La Maison Blanche s’est déclarée à plusieurs reprises contre l’idée de discuter avec Damas et avec Téhéran. Mais il faut noter que le Premier ministre irakien Nouri al-Maliki (musulman chiite) a annoncé mardi son intention d’envoyer des délégations dans les pays voisins, pour «organiser une conférence internationale pour combattre le terrorisme». Il a également prévu d’organiser une conférence de réconciliation nationale mais a refusé l’idée d’un conférence internationale avancée par le secrétaire général de l’ONU Kofi Annan. Des responsables irakiens se sont d’ailleurs déclarés mercredi victimes d’un jugement «injuste» de la part des Américains, suite à la publication du rapport Baker : «nous sommes tous sur le même bateau, nous ne combattons pas seulement les criminels internes, mais le terrorisme international», a déclaré un député du parti du Premier ministre Maliki. La commission a été aussi critiquée du fait de n’avoir pas consulté certains secteurs de la société irakienne, notamment les kurdes.

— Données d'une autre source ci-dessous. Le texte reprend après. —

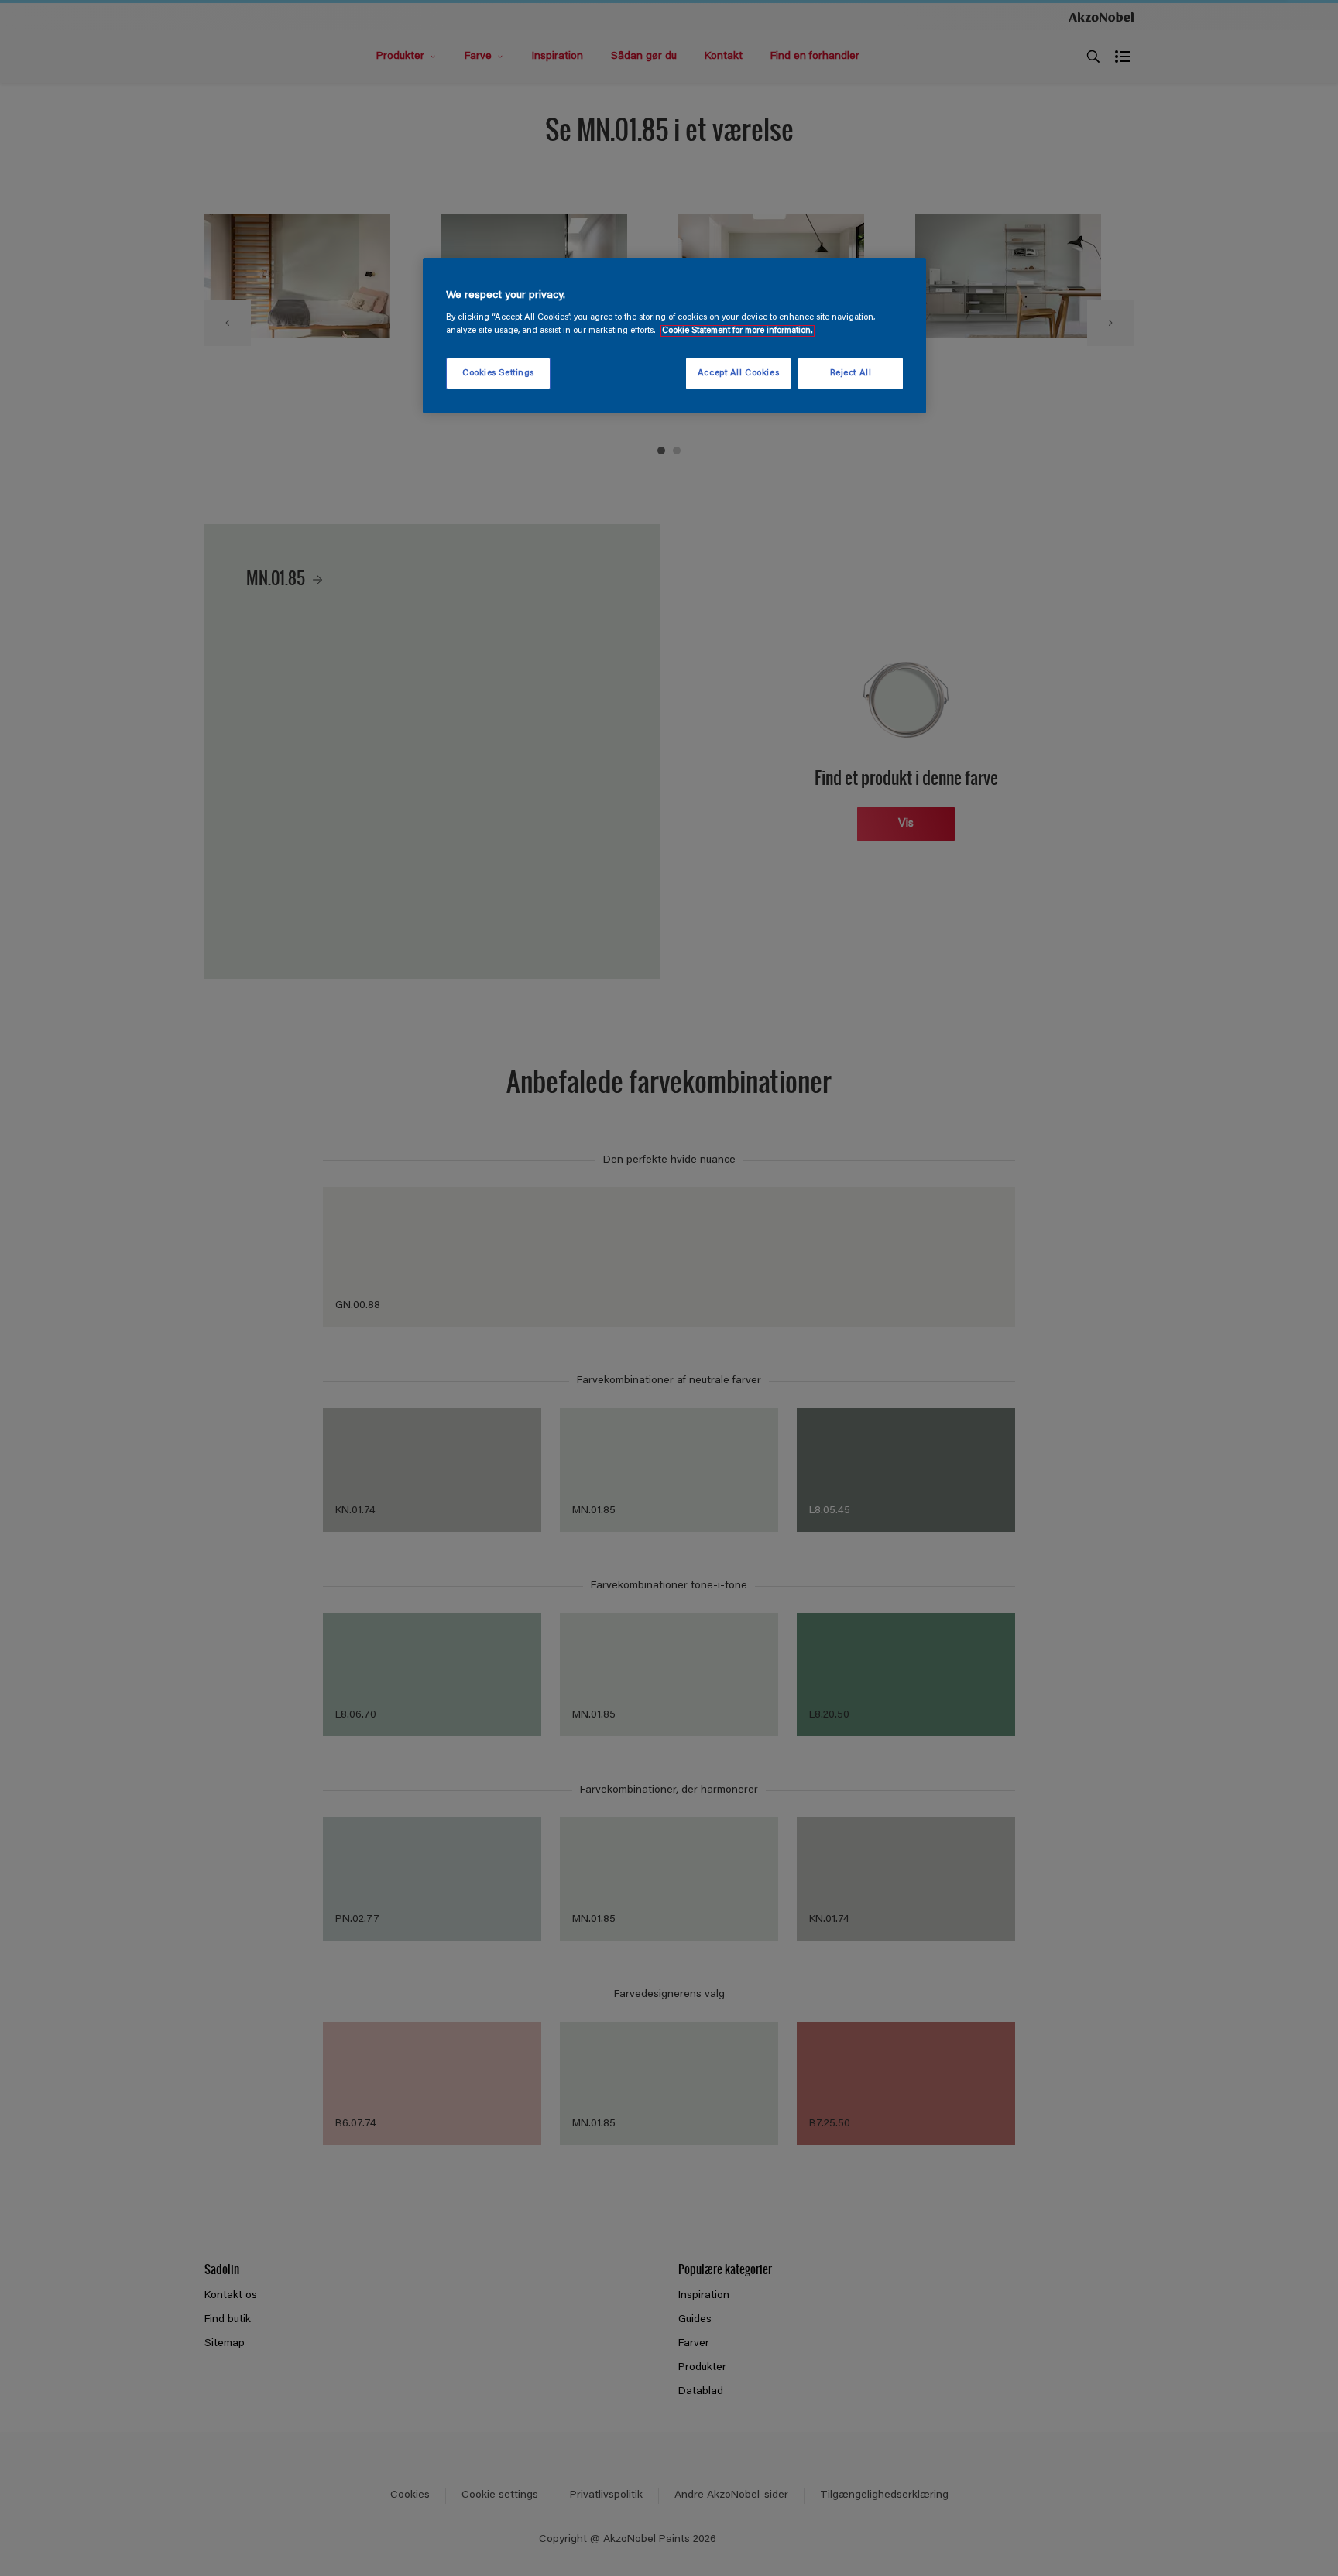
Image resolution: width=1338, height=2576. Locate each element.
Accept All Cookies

Le Groupe d’études sur l’Irak, composé de dix personnalités, a été crée en mars 2006, à l’initiative des membres des partis démocrate et républicain du Sénat et de la Chambre des représentants. Pour établir ce rapport, l’ISG a consulté un grand nombre de dirigeants gouvernementaux américains et irakiens, ainsi que des responsables militaires, des chefs d’entreprise et des experts des ONG opérant en Irak. James Baker est connu pour être très proche de la famille Bush et pour être également lié à la famille royale saoudienne.
Le rapport Baker est disponible (en anglais) sur le site de l'Institut des Etats-Unis pour la paix.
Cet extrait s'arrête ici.